Last week, just before the stock market tumbled on the heels of sharply higher rates, we noted that one of the key culprits behind and indiscriminate selloff, systematic CTA funds, were not yet present. Specifically, as Nomura's Charlie McElligott said the bank's latest CTA model showed that systematic-trend funds were "at- or near- deleveraging "triggers" however not quite there yet.
That's no longer the case.
According to the latest update from Nomura's cross-asset quant, CTA deleveraging (as 2w and 1m window short-term models flip “short”) has finally kicked in, creating -$66B of SPX for sale as “Long” position goes from +97% to +77% and then ultimately to +57% on the break below below 2895 (assuming futures levels “hold lower” at the close), a threat then can “self-fulfill” with front-run flows.

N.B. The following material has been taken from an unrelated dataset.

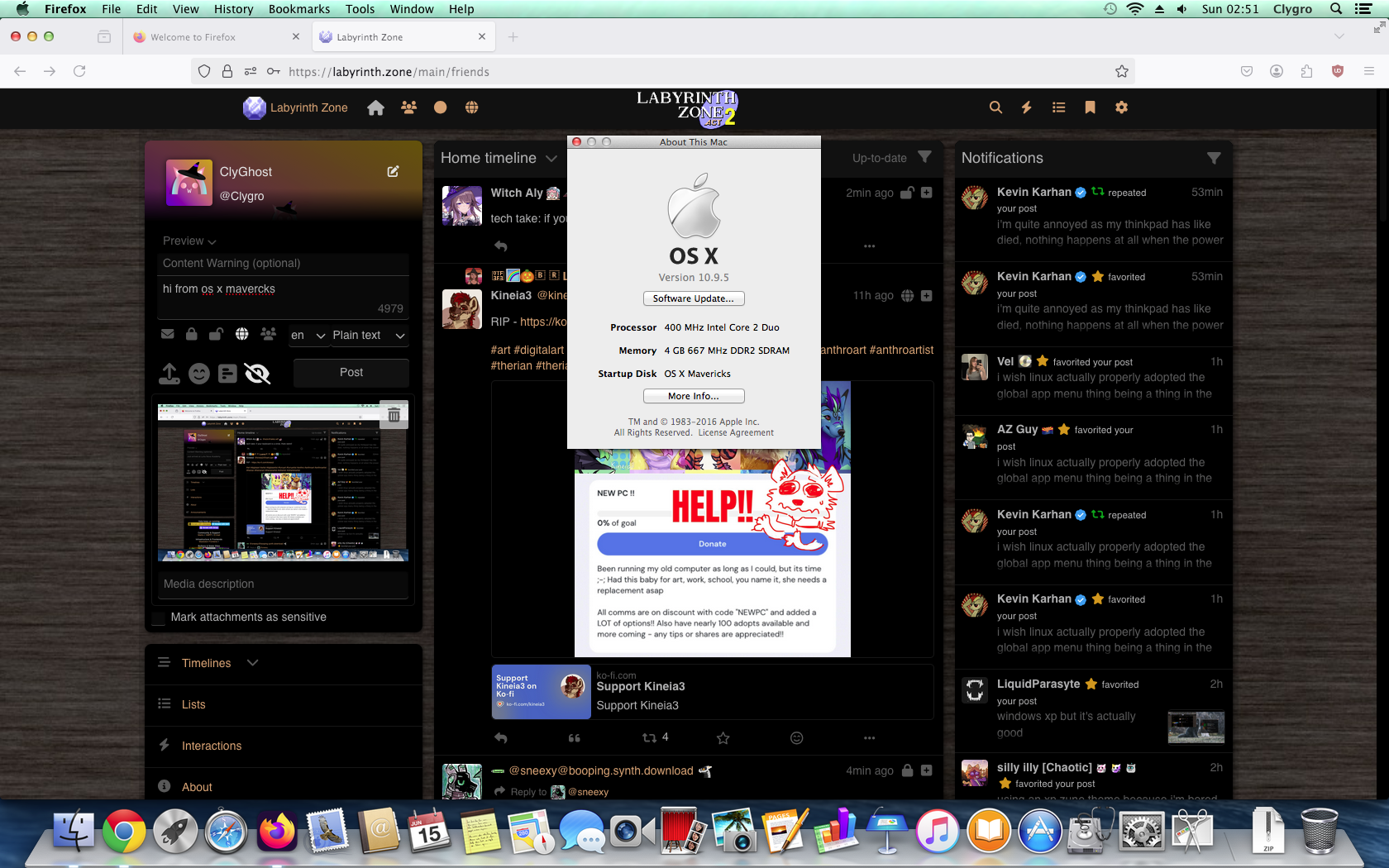Screen dimensions: 1389x868
Task: Select the public globe visibility option
Action: [241, 335]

Meanwhile, the ongoing rates selloff and continued “bear-steepening” trend has continues to fuel the “into Value, out of Growth” trade which is the opposite of five-year legacy positioning.
According to McElligott, this "Growth/Value" reversal is “pure unwind” in Equities Momentum, as US 1Y Price Momentum now -5.7% MTD, and in EU, 1Y Price Momentum -3.1% MTD as well, with -1.5% (a -3.5 z-score move) today alone.
This can be seen quite clearly in the recent performance of the momentum MTUM ETF, which has plunged in the past week, with the drop now approaching the magnitude observed after the February VIX meltup.
Meanwhile, the ongoing destruction of VIX “roll-down” strategies which went “Max Short” vega last week prior to multiple days of curve inversions, are now covering into “Max Long” Vega. The good news is that unlike in February, there is no major gamma overhang from ETF vol sellers, as that would recreate the panic, and market rout, that took place on February 5.
McElligott's final observation is the same one we made earlier this week, when we noted that the corporate buyback blackout means market (especially Tech sector) trades “without a safety net.”